Sempre secondo la ricerca australiana, la densità della plastica va da poche migliaia a oltre 40 mila pezzi per kmq. Denise Hardesty, scienziata del Csiro, ha dichiarato alla radio nazionale Abc “Vi è stata una moltiplicazione della plastica in rapporto diretto con l’aumento della popolazione.
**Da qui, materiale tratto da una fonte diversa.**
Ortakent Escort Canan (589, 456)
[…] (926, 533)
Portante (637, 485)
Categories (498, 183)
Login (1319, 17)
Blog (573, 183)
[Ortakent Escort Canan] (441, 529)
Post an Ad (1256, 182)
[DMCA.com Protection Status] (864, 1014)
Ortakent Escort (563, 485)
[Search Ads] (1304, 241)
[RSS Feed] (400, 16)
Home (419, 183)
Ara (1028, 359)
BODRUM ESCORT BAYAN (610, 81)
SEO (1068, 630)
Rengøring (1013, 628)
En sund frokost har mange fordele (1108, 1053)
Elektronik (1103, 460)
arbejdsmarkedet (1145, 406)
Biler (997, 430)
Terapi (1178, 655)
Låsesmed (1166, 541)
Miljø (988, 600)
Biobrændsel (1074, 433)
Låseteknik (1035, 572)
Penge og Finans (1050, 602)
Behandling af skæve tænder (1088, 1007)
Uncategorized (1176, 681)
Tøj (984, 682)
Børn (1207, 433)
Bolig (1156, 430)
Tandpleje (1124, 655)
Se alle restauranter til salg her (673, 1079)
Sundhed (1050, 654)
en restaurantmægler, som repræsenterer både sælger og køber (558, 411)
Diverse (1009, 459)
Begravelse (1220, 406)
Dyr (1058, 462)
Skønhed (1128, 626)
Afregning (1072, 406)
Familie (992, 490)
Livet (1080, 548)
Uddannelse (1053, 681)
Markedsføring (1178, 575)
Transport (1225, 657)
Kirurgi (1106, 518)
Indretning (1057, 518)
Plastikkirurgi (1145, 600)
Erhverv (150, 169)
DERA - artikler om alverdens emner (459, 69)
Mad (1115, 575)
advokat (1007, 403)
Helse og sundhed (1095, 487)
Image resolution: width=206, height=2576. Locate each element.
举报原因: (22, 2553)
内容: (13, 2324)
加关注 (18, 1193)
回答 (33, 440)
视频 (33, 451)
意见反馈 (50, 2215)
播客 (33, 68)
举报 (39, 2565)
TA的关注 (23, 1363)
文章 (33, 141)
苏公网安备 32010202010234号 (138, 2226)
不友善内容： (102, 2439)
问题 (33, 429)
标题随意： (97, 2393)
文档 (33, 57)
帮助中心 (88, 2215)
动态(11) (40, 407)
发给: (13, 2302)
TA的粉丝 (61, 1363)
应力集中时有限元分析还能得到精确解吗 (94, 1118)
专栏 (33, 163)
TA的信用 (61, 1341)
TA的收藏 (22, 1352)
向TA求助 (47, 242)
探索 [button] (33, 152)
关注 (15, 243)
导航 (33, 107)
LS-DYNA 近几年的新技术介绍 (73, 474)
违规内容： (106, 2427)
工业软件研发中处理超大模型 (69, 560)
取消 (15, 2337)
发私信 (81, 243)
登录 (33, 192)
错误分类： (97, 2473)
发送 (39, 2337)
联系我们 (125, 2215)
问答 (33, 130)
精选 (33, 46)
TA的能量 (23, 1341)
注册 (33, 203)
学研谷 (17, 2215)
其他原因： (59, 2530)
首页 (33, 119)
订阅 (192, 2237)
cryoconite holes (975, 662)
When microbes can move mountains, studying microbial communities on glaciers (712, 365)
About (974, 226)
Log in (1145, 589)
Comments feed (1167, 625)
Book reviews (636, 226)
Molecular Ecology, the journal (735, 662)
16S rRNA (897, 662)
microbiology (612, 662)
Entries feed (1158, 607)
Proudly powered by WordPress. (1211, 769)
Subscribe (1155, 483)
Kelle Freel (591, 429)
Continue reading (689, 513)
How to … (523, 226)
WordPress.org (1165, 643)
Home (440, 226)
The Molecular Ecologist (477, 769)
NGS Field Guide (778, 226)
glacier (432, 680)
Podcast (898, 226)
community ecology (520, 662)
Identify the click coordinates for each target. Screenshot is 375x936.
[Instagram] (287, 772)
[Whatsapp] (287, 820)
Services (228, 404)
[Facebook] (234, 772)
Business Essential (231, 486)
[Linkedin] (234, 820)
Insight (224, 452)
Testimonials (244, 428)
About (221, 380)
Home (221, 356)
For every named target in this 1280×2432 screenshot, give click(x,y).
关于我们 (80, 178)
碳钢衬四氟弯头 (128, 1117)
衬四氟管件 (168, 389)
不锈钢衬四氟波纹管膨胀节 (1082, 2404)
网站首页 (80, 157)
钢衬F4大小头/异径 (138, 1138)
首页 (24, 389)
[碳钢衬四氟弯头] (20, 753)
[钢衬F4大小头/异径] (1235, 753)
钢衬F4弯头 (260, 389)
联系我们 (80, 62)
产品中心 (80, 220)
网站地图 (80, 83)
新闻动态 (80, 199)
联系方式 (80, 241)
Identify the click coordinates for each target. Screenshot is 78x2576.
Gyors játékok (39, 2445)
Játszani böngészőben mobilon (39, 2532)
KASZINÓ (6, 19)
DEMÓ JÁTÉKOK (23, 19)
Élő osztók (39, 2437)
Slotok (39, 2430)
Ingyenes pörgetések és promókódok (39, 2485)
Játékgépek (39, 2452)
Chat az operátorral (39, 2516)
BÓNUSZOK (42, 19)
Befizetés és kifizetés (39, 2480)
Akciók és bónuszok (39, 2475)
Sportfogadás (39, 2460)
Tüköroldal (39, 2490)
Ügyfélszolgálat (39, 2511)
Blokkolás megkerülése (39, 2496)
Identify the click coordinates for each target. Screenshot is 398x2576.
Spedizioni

Circa un terzo delle tartarughe di mare attorno al mondo ha probabilmente ingerito plastica, in misura crescente da quando è cominciata la produzione negli anni ‘50. Nel Golfo di Carpentaria, al largo della costa nord dell’Australia, sono rimaste uccise fino a 15 mila tartarughe marine, dopo essere rimaste impigliate in reti da pesca abbandonate”.

Accanto alle tartarughe, l’altra specie animale che ne sta facendo maggiormente le spese è quella degli uccelli marini: globalmente quasi metà della specie ha ingerito molta plastica o è particolarmente a rischio.

Una situazione drammatica insomma a cui, giorno dopo giorno, l’uomo contribuisce senza nemmeno rendersene conto gettando un chewingum a terra o un mozzicone di sigaretta a bordo strada. Ma qualcosa si può e si deve fare. “Ricostruendo le fonti dei maggiori accumuli di immondizia in mare – ha concluso Hardesty – si potranno identificare soluzioni, come una migliore gestione dei rifiuti, rimborsi su bottiglie e contenitori vuoti, programmi mirati di educazione e progressi della tecnologia”.